INPUT
#####

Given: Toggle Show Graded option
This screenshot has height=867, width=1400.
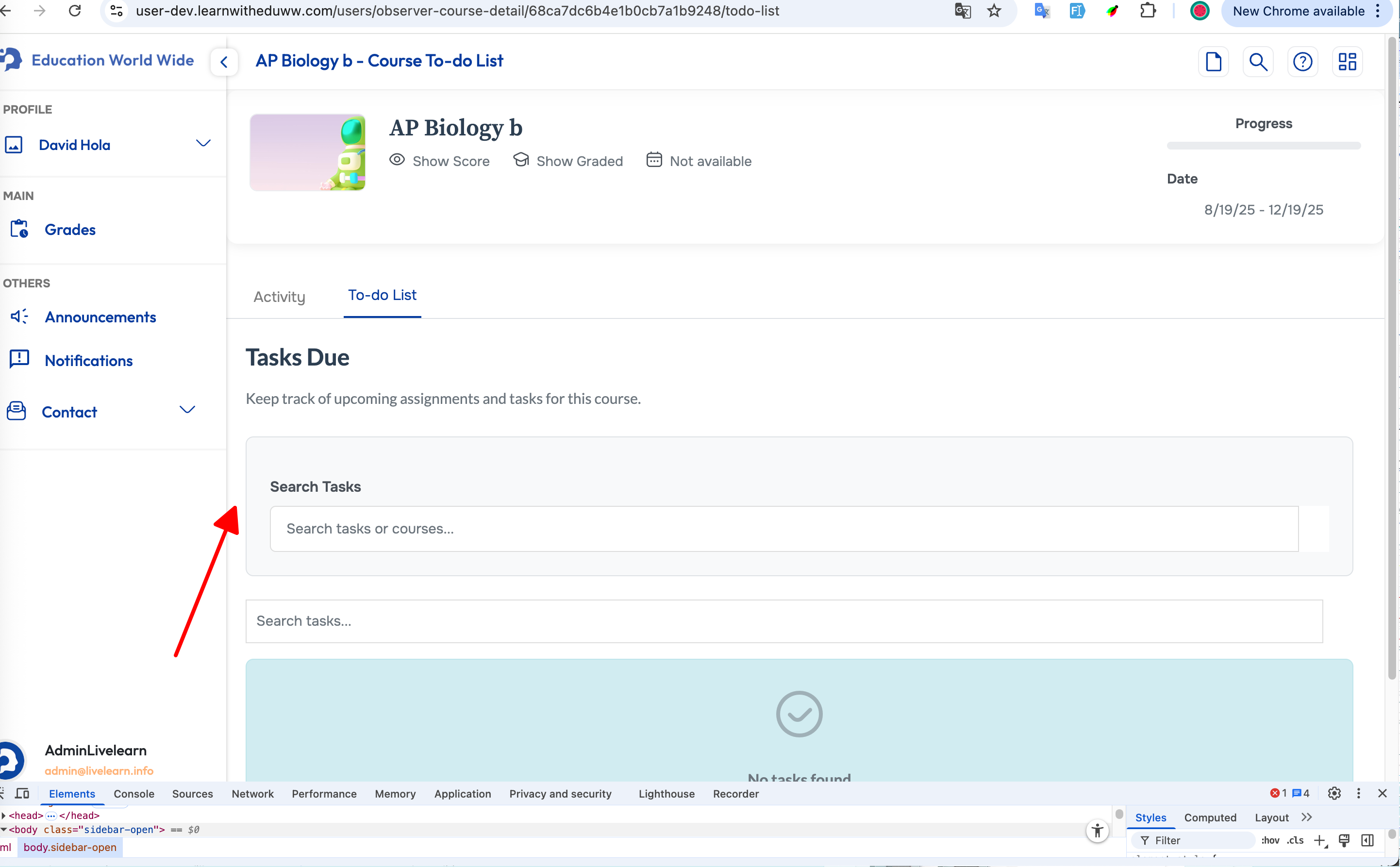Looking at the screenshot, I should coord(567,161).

#####

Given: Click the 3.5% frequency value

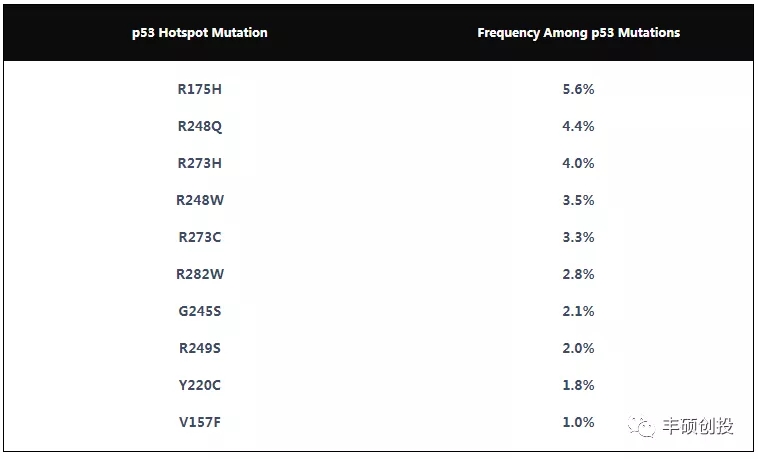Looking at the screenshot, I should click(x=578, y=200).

#####

WHAT YOU SHOULD DO
Reproduce everything from the line containing "Given: Toggle Show Graded option" down to the line containing "Looking at the screenshot, I should coord(567,161).", leaving the pictures out of your answer.

SOLUTION TO THIS TASK
Given: Toggle Show Graded option
This screenshot has height=867, width=1400.
Looking at the screenshot, I should coord(567,161).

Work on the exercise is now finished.